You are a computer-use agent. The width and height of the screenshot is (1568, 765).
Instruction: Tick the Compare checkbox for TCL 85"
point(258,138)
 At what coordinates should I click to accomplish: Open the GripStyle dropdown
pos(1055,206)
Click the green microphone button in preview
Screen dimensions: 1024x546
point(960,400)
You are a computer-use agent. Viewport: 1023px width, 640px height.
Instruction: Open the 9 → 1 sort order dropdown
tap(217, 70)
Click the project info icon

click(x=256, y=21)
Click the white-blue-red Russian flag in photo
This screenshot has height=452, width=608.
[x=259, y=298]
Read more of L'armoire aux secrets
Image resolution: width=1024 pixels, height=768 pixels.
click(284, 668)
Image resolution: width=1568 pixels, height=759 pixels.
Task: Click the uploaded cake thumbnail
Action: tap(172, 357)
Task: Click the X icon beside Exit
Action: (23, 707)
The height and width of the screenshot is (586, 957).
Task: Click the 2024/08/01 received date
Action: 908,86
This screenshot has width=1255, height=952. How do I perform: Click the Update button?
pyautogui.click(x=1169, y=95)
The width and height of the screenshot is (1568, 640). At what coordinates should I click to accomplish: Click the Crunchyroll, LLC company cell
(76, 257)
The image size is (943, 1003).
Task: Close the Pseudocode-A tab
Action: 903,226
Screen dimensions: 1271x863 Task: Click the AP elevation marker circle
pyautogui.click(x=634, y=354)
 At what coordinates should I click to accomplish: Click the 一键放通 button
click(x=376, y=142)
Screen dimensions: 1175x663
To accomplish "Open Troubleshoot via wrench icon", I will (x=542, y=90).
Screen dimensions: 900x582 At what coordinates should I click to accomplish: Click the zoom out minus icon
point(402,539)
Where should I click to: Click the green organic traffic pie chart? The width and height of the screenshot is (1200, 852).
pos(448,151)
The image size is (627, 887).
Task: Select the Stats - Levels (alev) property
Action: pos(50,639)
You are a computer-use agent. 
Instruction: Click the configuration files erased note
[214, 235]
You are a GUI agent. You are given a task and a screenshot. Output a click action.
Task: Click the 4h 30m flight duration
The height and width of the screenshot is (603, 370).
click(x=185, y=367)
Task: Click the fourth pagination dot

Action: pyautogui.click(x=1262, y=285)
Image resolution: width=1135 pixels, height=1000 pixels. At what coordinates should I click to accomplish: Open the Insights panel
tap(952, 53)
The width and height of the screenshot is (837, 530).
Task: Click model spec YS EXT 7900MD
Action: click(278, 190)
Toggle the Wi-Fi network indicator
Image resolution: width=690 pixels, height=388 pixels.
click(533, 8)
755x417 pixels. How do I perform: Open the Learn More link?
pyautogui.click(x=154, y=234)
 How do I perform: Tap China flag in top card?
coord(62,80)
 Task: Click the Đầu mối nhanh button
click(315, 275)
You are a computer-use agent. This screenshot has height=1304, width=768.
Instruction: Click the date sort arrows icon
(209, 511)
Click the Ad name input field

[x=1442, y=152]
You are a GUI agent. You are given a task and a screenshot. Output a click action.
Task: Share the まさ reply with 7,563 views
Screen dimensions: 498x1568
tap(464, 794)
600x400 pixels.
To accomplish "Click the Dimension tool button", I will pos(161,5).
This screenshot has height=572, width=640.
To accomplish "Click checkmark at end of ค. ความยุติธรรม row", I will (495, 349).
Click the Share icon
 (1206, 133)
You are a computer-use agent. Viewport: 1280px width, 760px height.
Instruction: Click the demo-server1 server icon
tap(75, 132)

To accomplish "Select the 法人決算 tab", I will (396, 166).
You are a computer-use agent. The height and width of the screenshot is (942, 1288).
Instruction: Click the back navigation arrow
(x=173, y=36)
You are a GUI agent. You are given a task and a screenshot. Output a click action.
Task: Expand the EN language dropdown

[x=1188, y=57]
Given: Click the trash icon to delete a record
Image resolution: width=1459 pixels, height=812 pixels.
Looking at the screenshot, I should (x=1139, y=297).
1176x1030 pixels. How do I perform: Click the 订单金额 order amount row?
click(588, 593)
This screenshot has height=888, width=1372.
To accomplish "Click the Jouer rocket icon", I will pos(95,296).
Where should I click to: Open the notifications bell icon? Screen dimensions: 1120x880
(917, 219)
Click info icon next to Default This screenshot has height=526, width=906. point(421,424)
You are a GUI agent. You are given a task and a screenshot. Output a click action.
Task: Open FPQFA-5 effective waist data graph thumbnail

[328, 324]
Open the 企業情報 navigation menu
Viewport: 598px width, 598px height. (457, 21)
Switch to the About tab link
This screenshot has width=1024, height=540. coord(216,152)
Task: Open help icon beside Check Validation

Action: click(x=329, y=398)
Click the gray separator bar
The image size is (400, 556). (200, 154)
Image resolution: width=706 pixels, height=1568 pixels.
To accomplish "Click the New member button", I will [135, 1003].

········

# What you have to do:
Please write out the items again from the line with "You are a computer-use agent. The height" up to and including the line with "Looking at the", swapping "trash" for "garbage" and leaving everything else unchanged.

# Solution to the exercise:
You are a computer-use agent. The height and width of the screenshot is (942, 1288).
Instruction: Click the back navigation arrow
(x=173, y=36)
You are a GUI agent. You are given a task and a screenshot. Output a click action.
Task: Expand the EN language dropdown

[x=1188, y=57]
Given: Click the garbage icon to delete a record
Image resolution: width=1459 pixels, height=812 pixels.
Looking at the screenshot, I should (x=1139, y=297).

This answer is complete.